BEGIN Records for processing

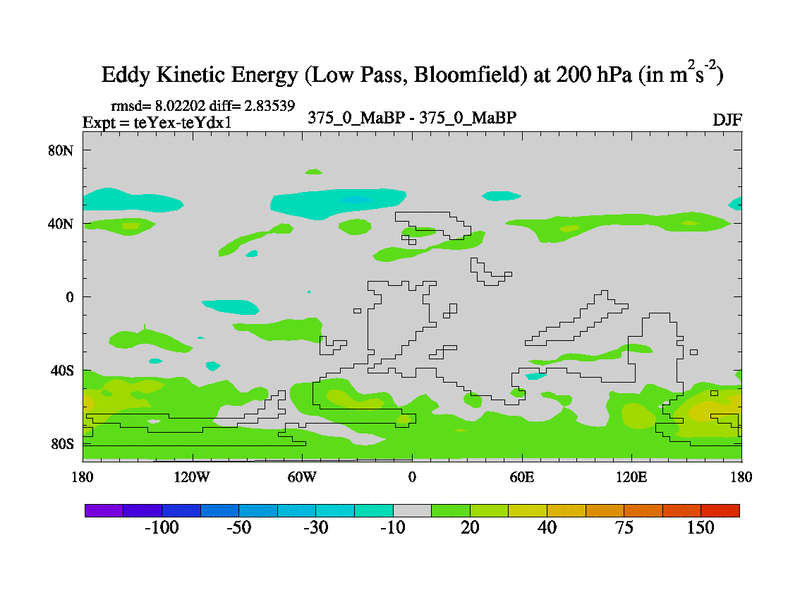
Task: Click the 120W longitude axis label
Action: pos(191,476)
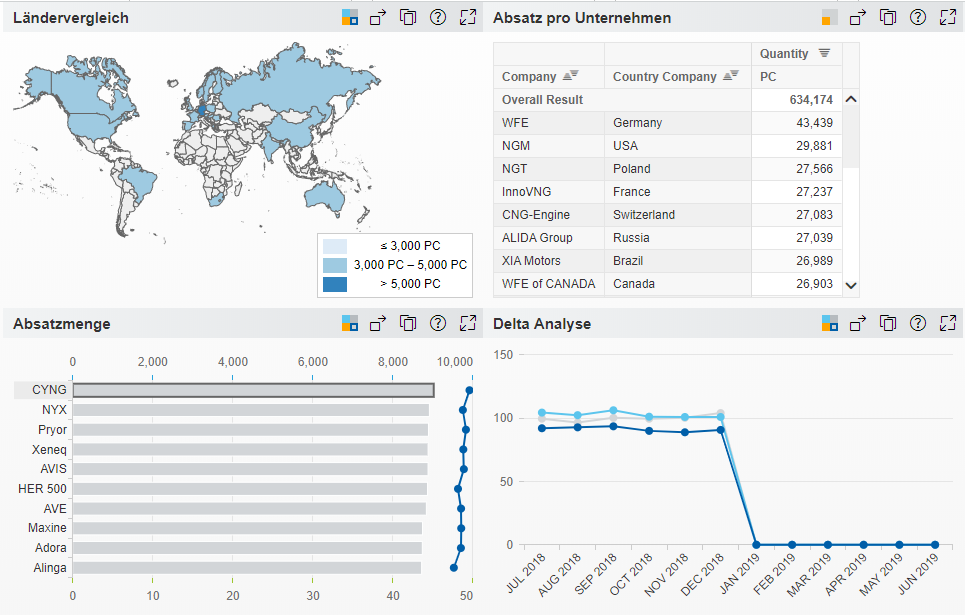Copy the Absatz pro Unternehmen panel
This screenshot has width=965, height=615.
click(x=888, y=18)
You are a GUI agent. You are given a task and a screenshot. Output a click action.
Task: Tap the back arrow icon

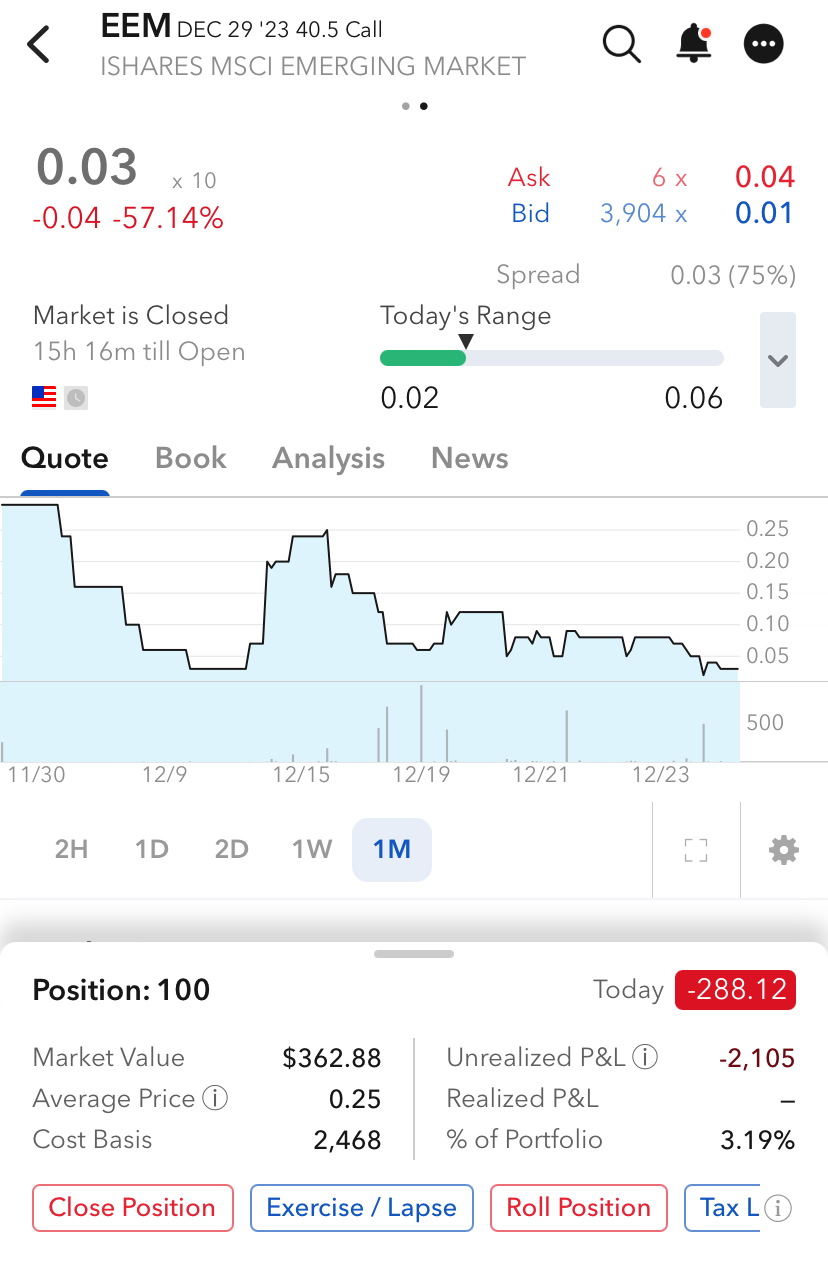38,45
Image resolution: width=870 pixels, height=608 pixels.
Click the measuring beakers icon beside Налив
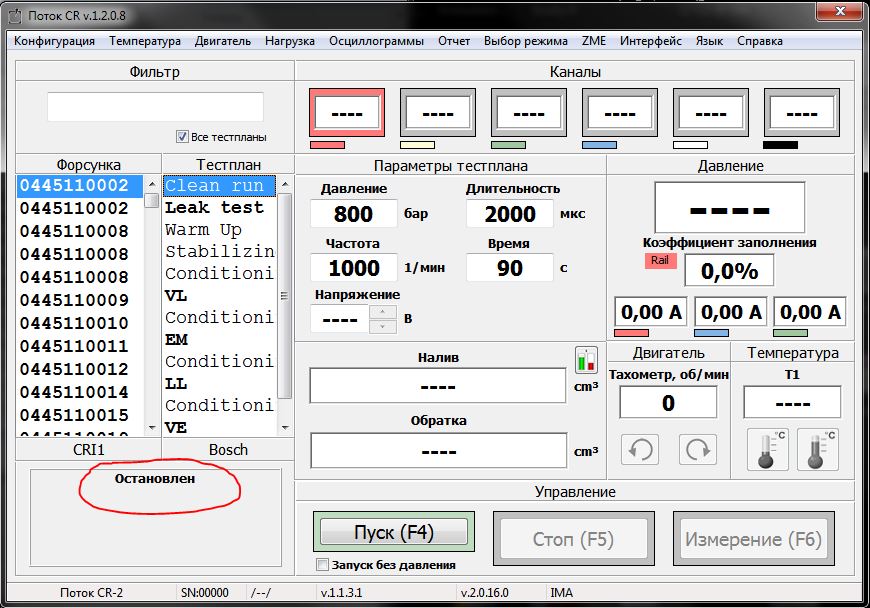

END Records for processing

= Problem description =
Output, exactly and only: the line containing "You are a GUI", the last line of the listing above, and every line in between. Leave the pictures out.

= Output below =
You are a GUI agent. You are given a task and a screenshot. Output a click action.
Task: Tap the back arrow icon

38,45
Image resolution: width=870 pixels, height=608 pixels.
Click the measuring beakers icon beside Налив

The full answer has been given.